• Work request: Once the line holding "Task: Click inside the 内层容器样式 textarea" is found in the entries below, restate it and each line after it word for word, with no pictures.

[Start of Attachment]

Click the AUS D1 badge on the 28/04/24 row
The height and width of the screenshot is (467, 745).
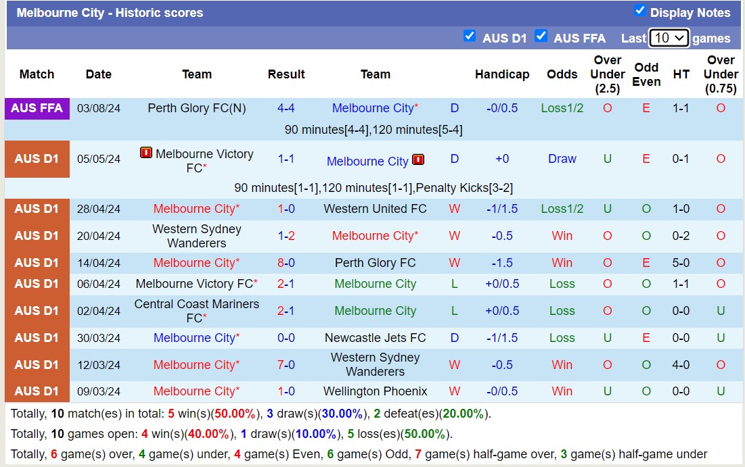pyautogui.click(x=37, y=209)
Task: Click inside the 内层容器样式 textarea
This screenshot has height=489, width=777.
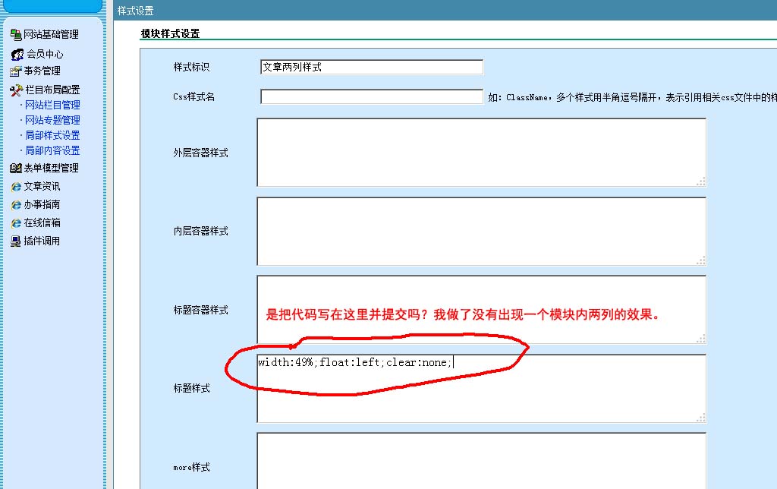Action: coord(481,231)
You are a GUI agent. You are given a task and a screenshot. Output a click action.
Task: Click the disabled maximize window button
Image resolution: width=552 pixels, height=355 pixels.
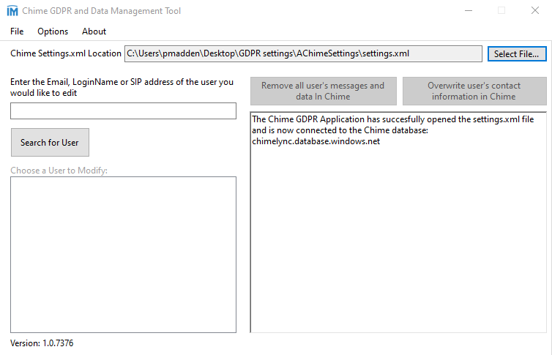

[End of Attachment]

• Answer for this exercise:
Task: Click inside the 内层容器样式 textarea
This screenshot has height=489, width=777.
Action: coord(481,231)
You are a GUI agent. You are given a task and a screenshot. Output a click action.
Task: Click the disabled maximize window button
Image resolution: width=552 pixels, height=355 pixels.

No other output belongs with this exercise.